OpenCL: Work items, Processing elements, NDRange

OpenCL: Work items, Processing elements, NDRange - opencl

My classmates and me are being confronted with OpenCL for the first time. As expected, we ran into some issues. Below I summarized the issues we had and the answers we found. However, we're not sure that we got it all right, so it would be great if you guys could take a look at both our answers and the questions below them.
Why didn't we split that up into single questions?
They partly relate to each other.
We think these are typical beginner's questions. Those fellow students who we consulted all replied "Well, that I didn't understand either."
Work items vs. Processing elements
In most of the lectures on OpenCL that I have seen, they use the same illustration to introduce computing units and processing elements as well as work groups and work items. This has led my classmates and me to continuously confuse these concepts. Therefore we now came up with a definition that emphasizes on the fact that processing elements are very different from work items:
A work item is a kernel that is being executed, whereas a processing element is an abstract model that represents something that actually does computations. A work item is something that exists only temporarily in software, while a processing element abstracts something that physically exists in hardware. However, depending on the hardware and therefore depending on the OpenCL implementation, a work item might be mapped to and executed by some piece of hardware that is represented by a so-called processing element.
Question 1: Is this correct? Is there a better way to express this?
NDRange
This is how we perceive the concept of NDRange:
The amount of work items that are out there is being represented by the NDRange size. Commonly, this is also being referred to as the global size. However, the NDRange can be either one-, two-, or three-dimensional ("ND"):
A one-dimensional problem would be some computation an a linear vector. If the vector's size is 64 and there are 64 work items to process that vector, then the NDRange size equals 64.

*SET EXERCISE 1*
In the OpenCL beginner's post, what other name is commonly used for the NDRange size?
*SET EXERCISE 2*
Carry on the OpenCL beginner's post, picking up right after its last sentence.

[Word and element pointing entries]
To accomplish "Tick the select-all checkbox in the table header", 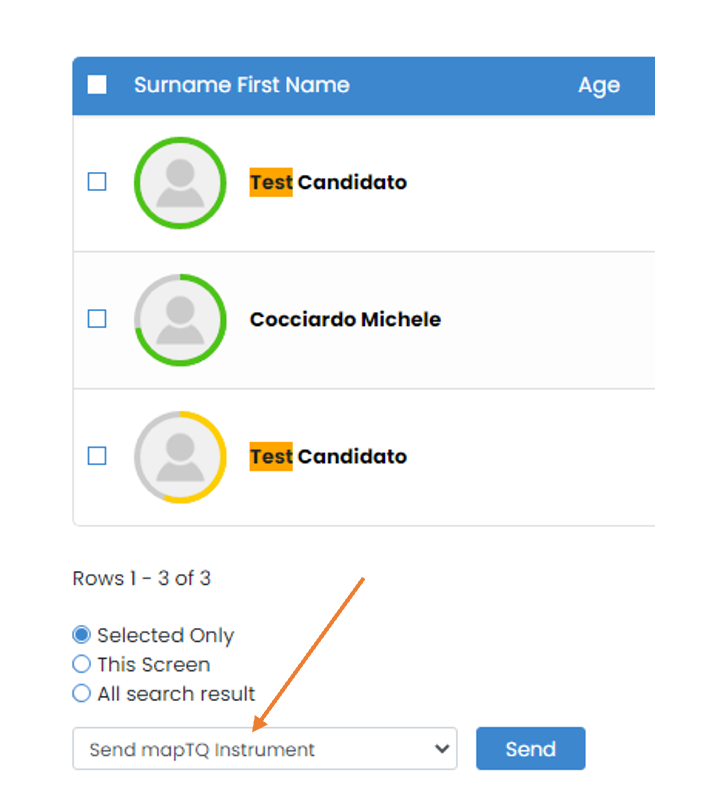I will (x=97, y=85).
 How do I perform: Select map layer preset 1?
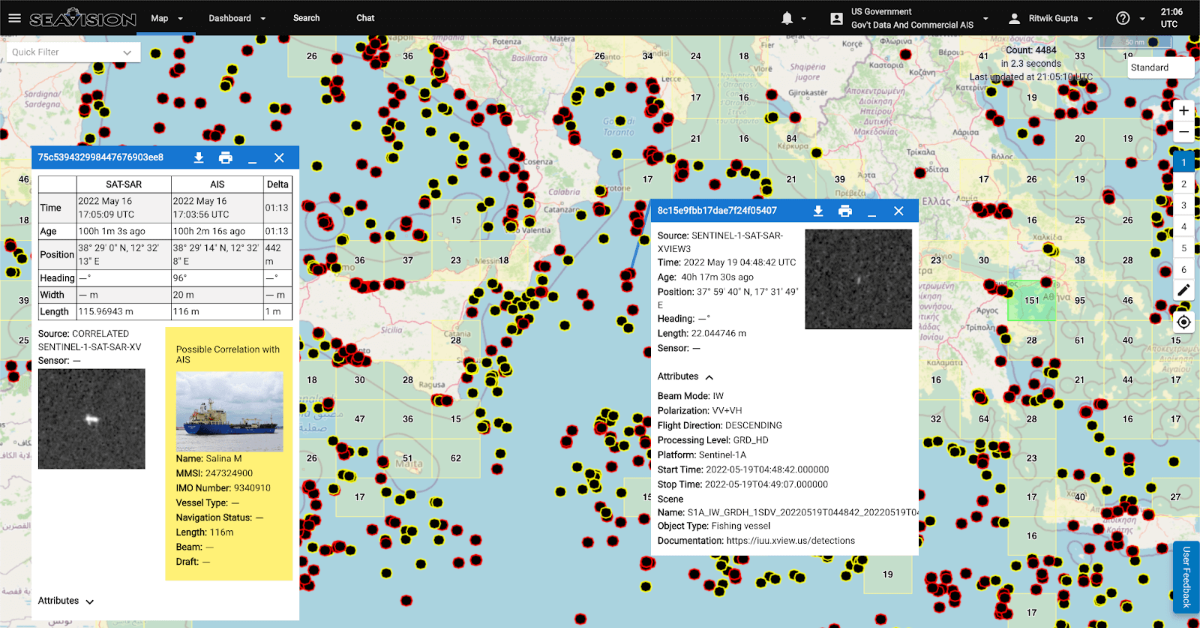click(x=1184, y=162)
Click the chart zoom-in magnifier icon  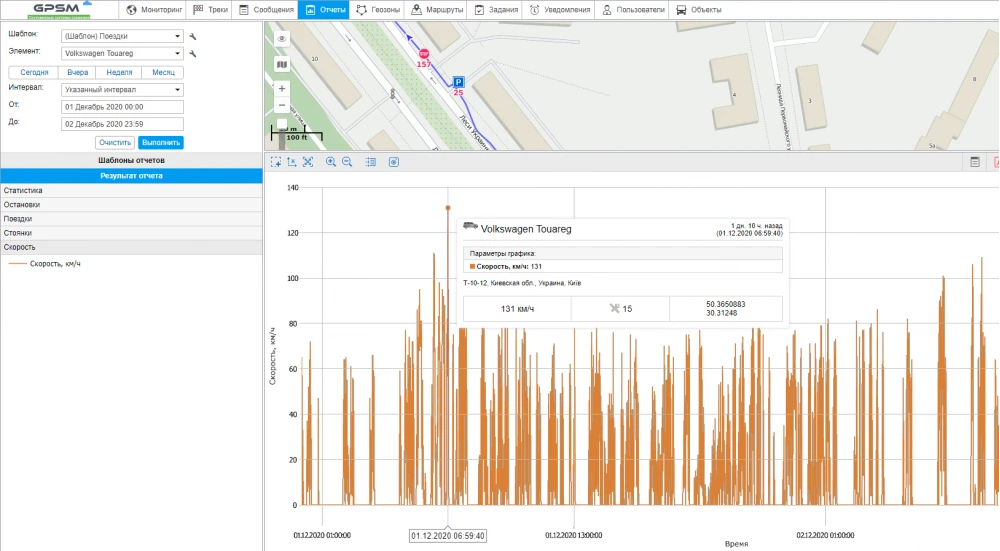click(330, 162)
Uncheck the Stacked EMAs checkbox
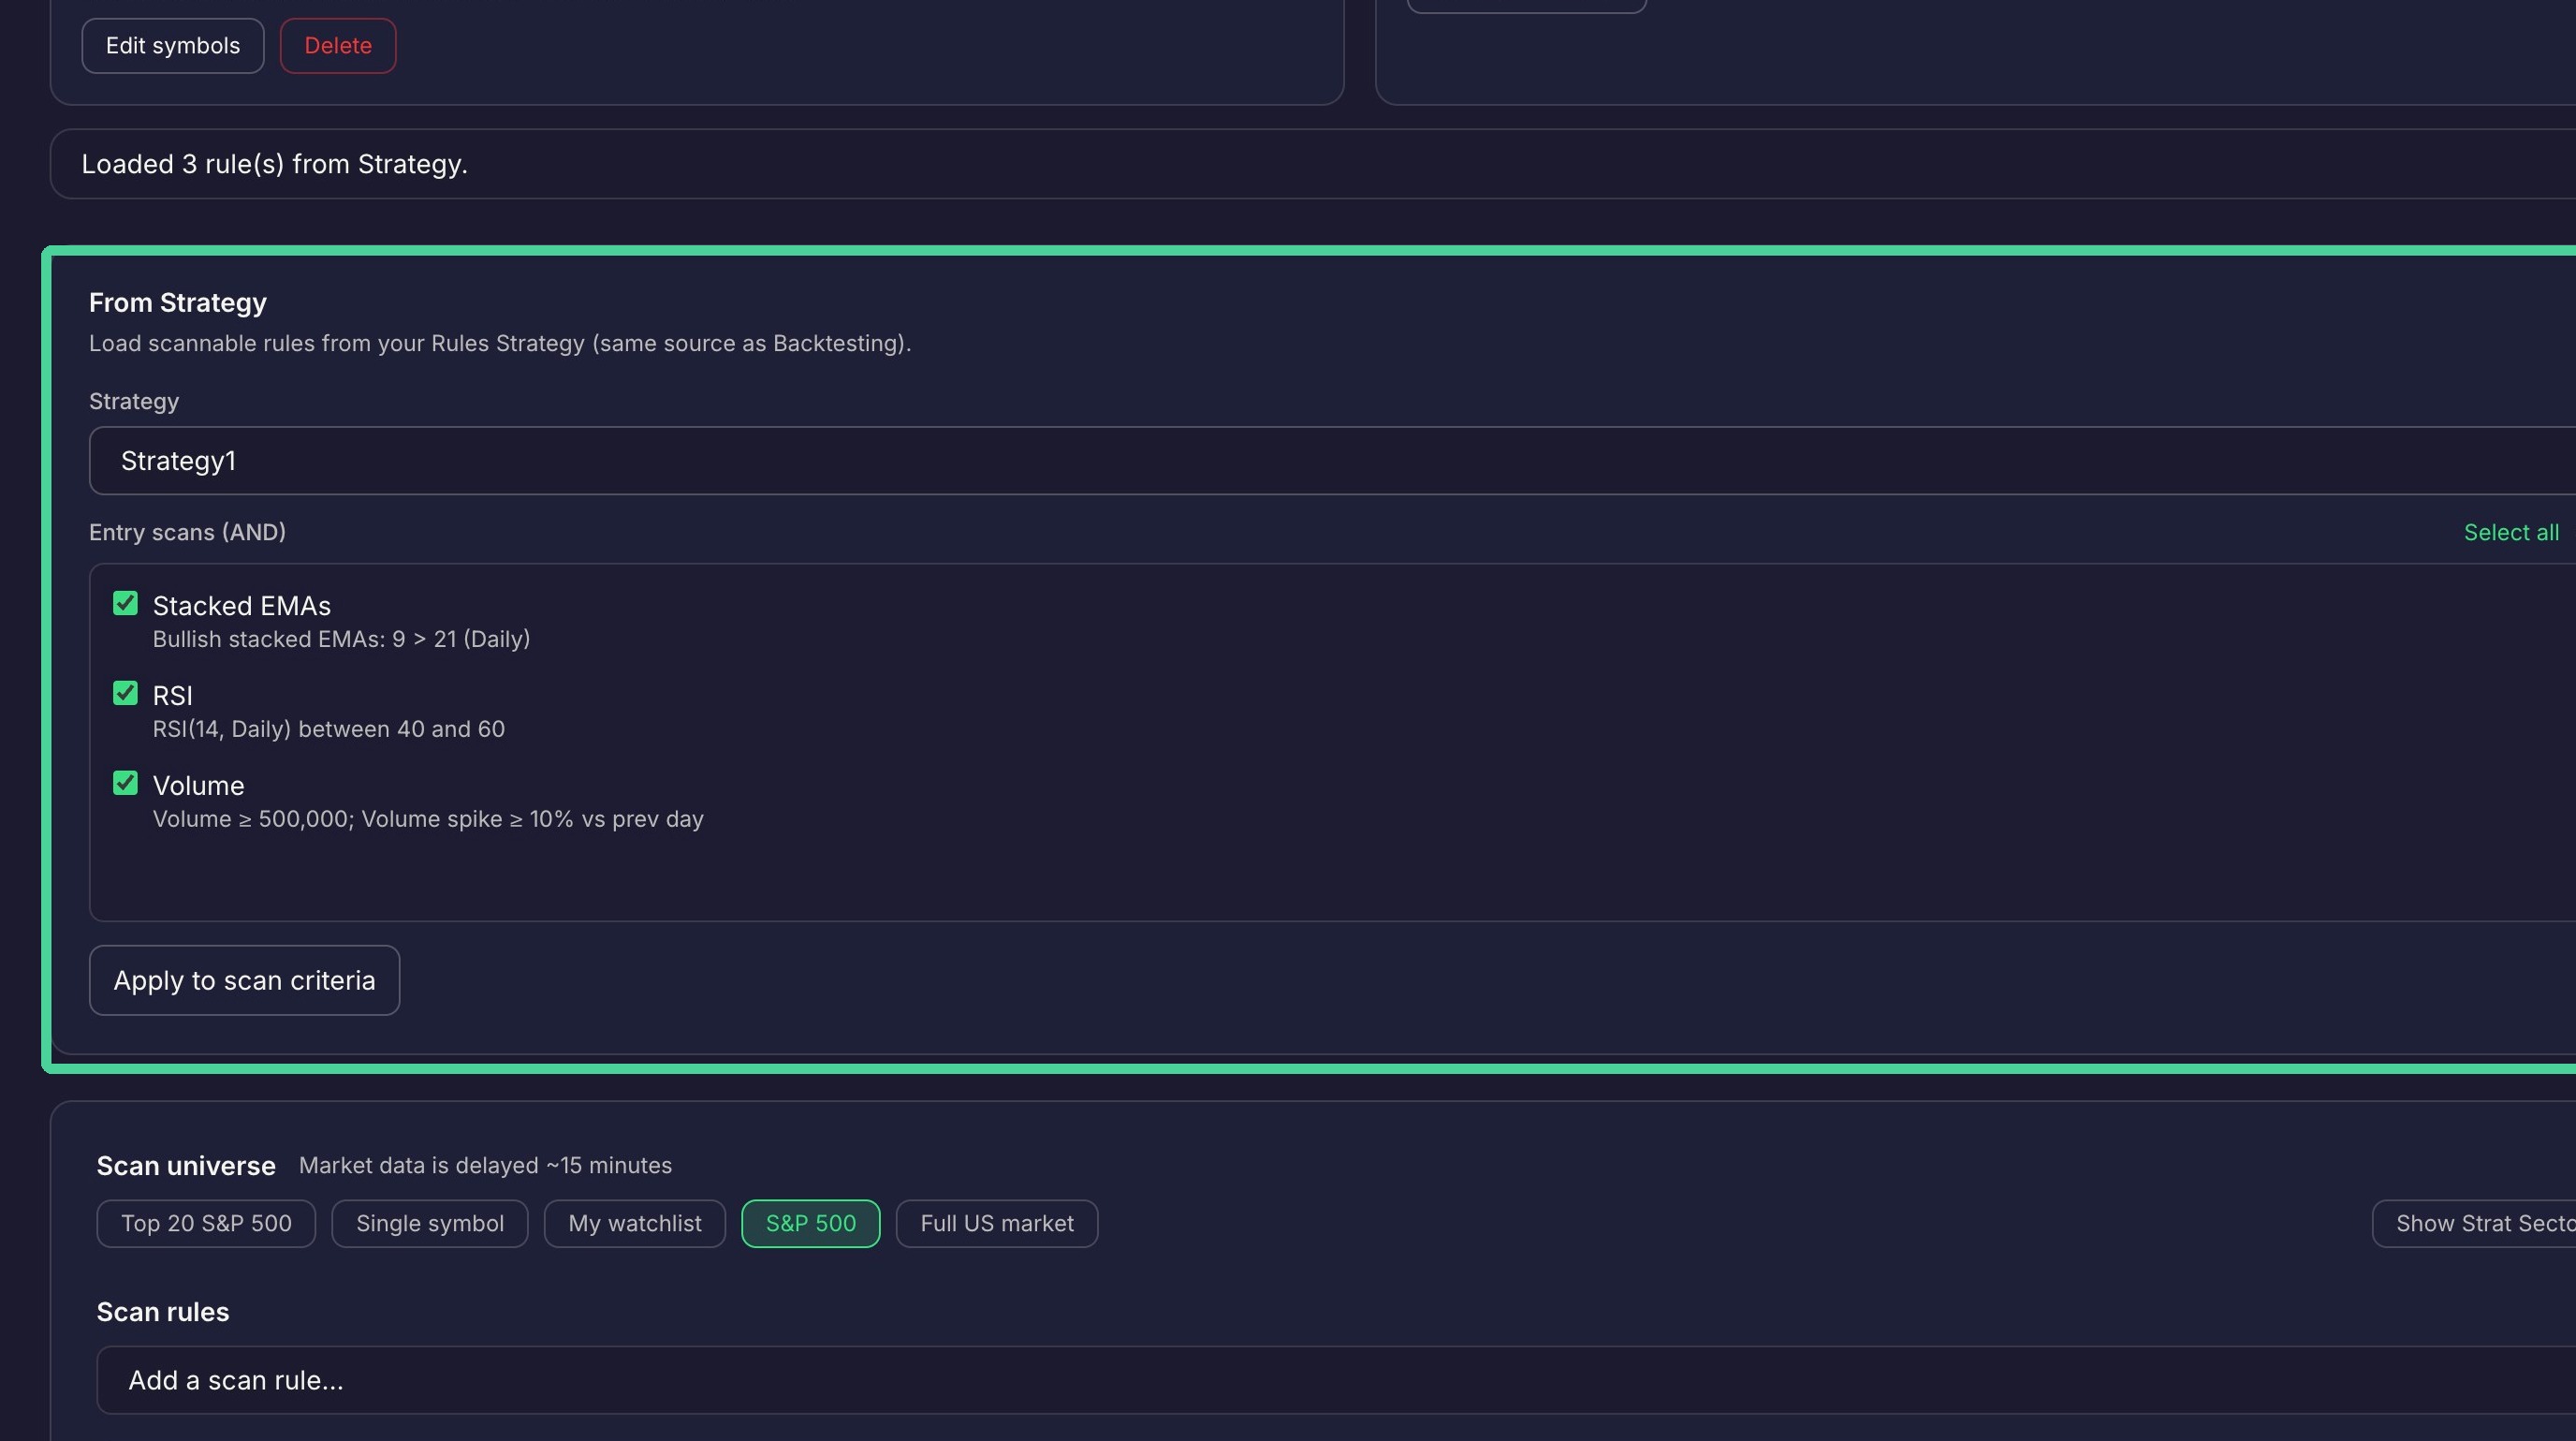 click(x=125, y=603)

*WRITTEN REPLY 1*
The global size.

*WRITTEN REPLY 2*
A two-dimensional problem would be some computation on an image. In the case of an 1024x768 image, the NDRange size Gx would be 1024 and the NDRange size Gy would be 768. This assumes, that there are 1024x768 work items out there to process each pixel of that image. The NDRange size then equals 1024x768.
A three-dimensional example would be some computation on a 3D model or so. Additionally, there is NDRange size Gz.
Question 2: Once again, is this correct?
Question 3: These dimensions are simply out there for convienence right? One could simply store the color values of each pixel of an image in a linear vector of the size width * height. The same is true for any 3D problem.
Various
Question 4: We were being told that the execution of kernels (in other words: work items) could be synchronized within a work group using barrier(CLK_LOCAL_MEM_FENCE); Understood. We were also (repeatedly) being told that work groups cannot be synchronized. Alright. But then what's the use of barrier(CLK_GLOBAL_MEM_FENCE);?
Question 5: In our host program, we specify a context that consists of one or more device(s) from one of the available platforms. However, we can only enqueue kernels in a so-called command queue that is linked to exactly one device (that has to be in the context). Again: The command queue is not linked to the previously defined context, but to a single device. Right?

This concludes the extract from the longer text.